- Set exercise
Output every line of the data below without changing anything.

[Target pointing data]
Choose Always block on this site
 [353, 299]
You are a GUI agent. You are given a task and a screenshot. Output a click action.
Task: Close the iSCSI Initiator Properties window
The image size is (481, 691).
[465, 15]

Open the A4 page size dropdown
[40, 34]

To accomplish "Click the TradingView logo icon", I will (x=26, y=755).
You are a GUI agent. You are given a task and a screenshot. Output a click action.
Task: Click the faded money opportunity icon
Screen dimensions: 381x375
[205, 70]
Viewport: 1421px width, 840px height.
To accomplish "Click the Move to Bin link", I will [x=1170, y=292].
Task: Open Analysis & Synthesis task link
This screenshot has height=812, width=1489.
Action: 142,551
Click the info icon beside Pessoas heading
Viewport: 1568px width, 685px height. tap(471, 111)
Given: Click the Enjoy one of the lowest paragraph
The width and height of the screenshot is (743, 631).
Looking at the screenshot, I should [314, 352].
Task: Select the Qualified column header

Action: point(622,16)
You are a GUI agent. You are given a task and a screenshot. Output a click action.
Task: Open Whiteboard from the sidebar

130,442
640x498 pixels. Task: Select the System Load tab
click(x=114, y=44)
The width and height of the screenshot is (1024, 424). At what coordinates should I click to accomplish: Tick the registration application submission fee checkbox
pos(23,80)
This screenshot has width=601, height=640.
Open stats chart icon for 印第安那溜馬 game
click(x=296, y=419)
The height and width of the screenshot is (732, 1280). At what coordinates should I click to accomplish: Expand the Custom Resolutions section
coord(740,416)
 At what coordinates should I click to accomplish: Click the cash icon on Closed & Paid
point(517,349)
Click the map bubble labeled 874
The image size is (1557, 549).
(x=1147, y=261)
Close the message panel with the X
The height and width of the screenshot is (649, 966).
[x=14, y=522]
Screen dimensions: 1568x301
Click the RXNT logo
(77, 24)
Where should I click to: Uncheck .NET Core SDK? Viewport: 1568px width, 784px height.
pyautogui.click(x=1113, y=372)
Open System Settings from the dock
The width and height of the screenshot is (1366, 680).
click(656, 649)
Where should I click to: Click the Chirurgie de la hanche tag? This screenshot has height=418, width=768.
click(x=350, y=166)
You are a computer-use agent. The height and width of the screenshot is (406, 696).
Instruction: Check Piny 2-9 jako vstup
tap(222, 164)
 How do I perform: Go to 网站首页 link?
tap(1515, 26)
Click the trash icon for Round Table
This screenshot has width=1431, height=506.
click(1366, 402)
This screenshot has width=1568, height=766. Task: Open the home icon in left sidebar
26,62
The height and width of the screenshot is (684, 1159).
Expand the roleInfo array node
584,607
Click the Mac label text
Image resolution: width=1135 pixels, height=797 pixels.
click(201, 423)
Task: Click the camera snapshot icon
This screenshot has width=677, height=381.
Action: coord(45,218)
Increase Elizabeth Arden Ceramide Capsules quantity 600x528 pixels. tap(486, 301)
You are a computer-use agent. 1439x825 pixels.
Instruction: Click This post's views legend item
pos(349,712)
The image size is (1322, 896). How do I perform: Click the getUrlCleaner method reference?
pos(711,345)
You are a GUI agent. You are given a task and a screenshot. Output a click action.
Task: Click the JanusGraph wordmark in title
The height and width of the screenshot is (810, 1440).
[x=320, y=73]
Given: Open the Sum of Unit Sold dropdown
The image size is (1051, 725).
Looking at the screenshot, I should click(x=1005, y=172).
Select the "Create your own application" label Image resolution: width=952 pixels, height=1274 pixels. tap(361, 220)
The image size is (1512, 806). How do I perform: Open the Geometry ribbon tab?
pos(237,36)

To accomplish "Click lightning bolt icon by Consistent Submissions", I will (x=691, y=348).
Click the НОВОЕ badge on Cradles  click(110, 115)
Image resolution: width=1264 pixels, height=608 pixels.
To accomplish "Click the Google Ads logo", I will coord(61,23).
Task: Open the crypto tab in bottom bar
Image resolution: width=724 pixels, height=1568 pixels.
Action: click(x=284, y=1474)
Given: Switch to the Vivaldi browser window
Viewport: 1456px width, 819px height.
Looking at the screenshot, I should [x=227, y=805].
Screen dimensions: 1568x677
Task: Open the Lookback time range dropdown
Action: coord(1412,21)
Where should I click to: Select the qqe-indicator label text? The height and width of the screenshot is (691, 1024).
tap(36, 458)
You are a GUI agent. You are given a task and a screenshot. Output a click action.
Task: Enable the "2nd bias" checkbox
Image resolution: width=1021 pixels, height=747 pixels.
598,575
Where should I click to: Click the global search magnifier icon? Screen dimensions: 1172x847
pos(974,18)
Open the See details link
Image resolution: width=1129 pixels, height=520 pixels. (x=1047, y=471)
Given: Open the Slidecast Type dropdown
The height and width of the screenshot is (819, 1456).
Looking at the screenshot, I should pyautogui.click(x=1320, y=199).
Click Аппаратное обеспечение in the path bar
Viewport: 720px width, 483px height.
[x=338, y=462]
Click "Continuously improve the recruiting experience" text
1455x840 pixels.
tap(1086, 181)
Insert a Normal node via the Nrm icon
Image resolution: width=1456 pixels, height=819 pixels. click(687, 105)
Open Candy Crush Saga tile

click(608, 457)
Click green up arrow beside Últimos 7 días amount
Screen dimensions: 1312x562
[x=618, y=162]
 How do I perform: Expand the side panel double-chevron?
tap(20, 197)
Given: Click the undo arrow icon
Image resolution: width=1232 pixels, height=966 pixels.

- Answer to the task
Choose Always block on this site
 [353, 299]
You are a GUI agent. You are given a task and a screenshot. Output a click action.
Task: Close the iSCSI Initiator Properties window
The image size is (481, 691).
[465, 15]

Open the A4 page size dropdown
[40, 34]

To accomplish "Click the TradingView logo icon", I will (x=26, y=755).
You are a GUI agent. You are given a task and a screenshot. Output a click action.
Task: Click the faded money opportunity icon
Screen dimensions: 381x375
[205, 70]
Viewport: 1421px width, 840px height.
To accomplish "Click the Move to Bin link", I will [x=1170, y=292].
Task: Open Analysis & Synthesis task link
This screenshot has height=812, width=1489.
Action: 142,551
Click the info icon beside Pessoas heading
Viewport: 1568px width, 685px height. tap(471, 111)
Given: Click the Enjoy one of the lowest paragraph
The width and height of the screenshot is (743, 631).
Looking at the screenshot, I should [314, 352].
Task: Select the Qualified column header

Action: point(622,16)
You are a GUI agent. You are given a task and a screenshot. Output a click action.
Task: Open Whiteboard from the sidebar

130,442
640x498 pixels. Task: Select the System Load tab
click(x=114, y=44)
The width and height of the screenshot is (1024, 424). At what coordinates should I click to accomplish: Tick the registration application submission fee checkbox
pos(23,80)
This screenshot has width=601, height=640.
Open stats chart icon for 印第安那溜馬 game
click(x=296, y=419)
The height and width of the screenshot is (732, 1280). At what coordinates should I click to accomplish: Expand the Custom Resolutions section
coord(740,416)
 At what coordinates should I click to accomplish: Click the cash icon on Closed & Paid
point(517,349)
Click the map bubble labeled 874
The image size is (1557, 549).
(x=1147, y=261)
Close the message panel with the X
The height and width of the screenshot is (649, 966).
[x=14, y=522]
Screen dimensions: 1568x301
Click the RXNT logo
(77, 24)
Where should I click to: Uncheck .NET Core SDK? Viewport: 1568px width, 784px height.
pyautogui.click(x=1113, y=372)
Open System Settings from the dock
The width and height of the screenshot is (1366, 680).
click(656, 649)
Where should I click to: Click the Chirurgie de la hanche tag? This screenshot has height=418, width=768.
click(x=350, y=166)
You are a computer-use agent. The height and width of the screenshot is (406, 696).
Instruction: Check Piny 2-9 jako vstup
tap(222, 164)
 How do I perform: Go to 网站首页 link?
tap(1515, 26)
Click the trash icon for Round Table
This screenshot has width=1431, height=506.
click(1366, 402)
This screenshot has width=1568, height=766. Task: Open the home icon in left sidebar
26,62
The height and width of the screenshot is (684, 1159).
Expand the roleInfo array node
584,607
Click the Mac label text
Image resolution: width=1135 pixels, height=797 pixels.
click(201, 423)
Task: Click the camera snapshot icon
This screenshot has width=677, height=381.
Action: coord(45,218)
Increase Elizabeth Arden Ceramide Capsules quantity 600x528 pixels. tap(486, 301)
You are a computer-use agent. 1439x825 pixels.
Instruction: Click This post's views legend item
pos(349,712)
The image size is (1322, 896). How do I perform: Click the getUrlCleaner method reference?
pos(711,345)
You are a GUI agent. You are given a task and a screenshot. Output a click action.
Task: Click the JanusGraph wordmark in title
The height and width of the screenshot is (810, 1440).
[x=320, y=73]
Given: Open the Sum of Unit Sold dropdown
The image size is (1051, 725).
Looking at the screenshot, I should click(x=1005, y=172).
Select the "Create your own application" label Image resolution: width=952 pixels, height=1274 pixels. tap(361, 220)
The image size is (1512, 806). How do I perform: Open the Geometry ribbon tab?
pos(237,36)

To accomplish "Click lightning bolt icon by Consistent Submissions", I will (x=691, y=348).
Click the НОВОЕ badge on Cradles  click(110, 115)
Image resolution: width=1264 pixels, height=608 pixels.
To accomplish "Click the Google Ads logo", I will coord(61,23).
Task: Open the crypto tab in bottom bar
Image resolution: width=724 pixels, height=1568 pixels.
Action: click(x=284, y=1474)
Given: Switch to the Vivaldi browser window
Viewport: 1456px width, 819px height.
Looking at the screenshot, I should [x=227, y=805].
Screen dimensions: 1568x677
Task: Open the Lookback time range dropdown
Action: coord(1412,21)
Where should I click to: Select the qqe-indicator label text? The height and width of the screenshot is (691, 1024).
tap(36, 458)
You are a GUI agent. You are given a task and a screenshot. Output a click action.
Task: Enable the "2nd bias" checkbox
Image resolution: width=1021 pixels, height=747 pixels.
598,575
Where should I click to: Click the global search magnifier icon? Screen dimensions: 1172x847
pos(974,18)
Open the See details link
Image resolution: width=1129 pixels, height=520 pixels. (x=1047, y=471)
Given: Open the Slidecast Type dropdown
The height and width of the screenshot is (819, 1456).
Looking at the screenshot, I should pyautogui.click(x=1320, y=199).
Click Аппаратное обеспечение in the path bar
Viewport: 720px width, 483px height.
[x=338, y=462]
Click "Continuously improve the recruiting experience" text
1455x840 pixels.
tap(1086, 181)
Insert a Normal node via the Nrm icon
Image resolution: width=1456 pixels, height=819 pixels. click(687, 105)
Open Candy Crush Saga tile

click(608, 457)
Click green up arrow beside Últimos 7 días amount
Screen dimensions: 1312x562
[x=618, y=162]
 How do I perform: Expand the side panel double-chevron?
tap(20, 197)
Given: Click the undo arrow icon
Image resolution: width=1232 pixels, height=966 pixels.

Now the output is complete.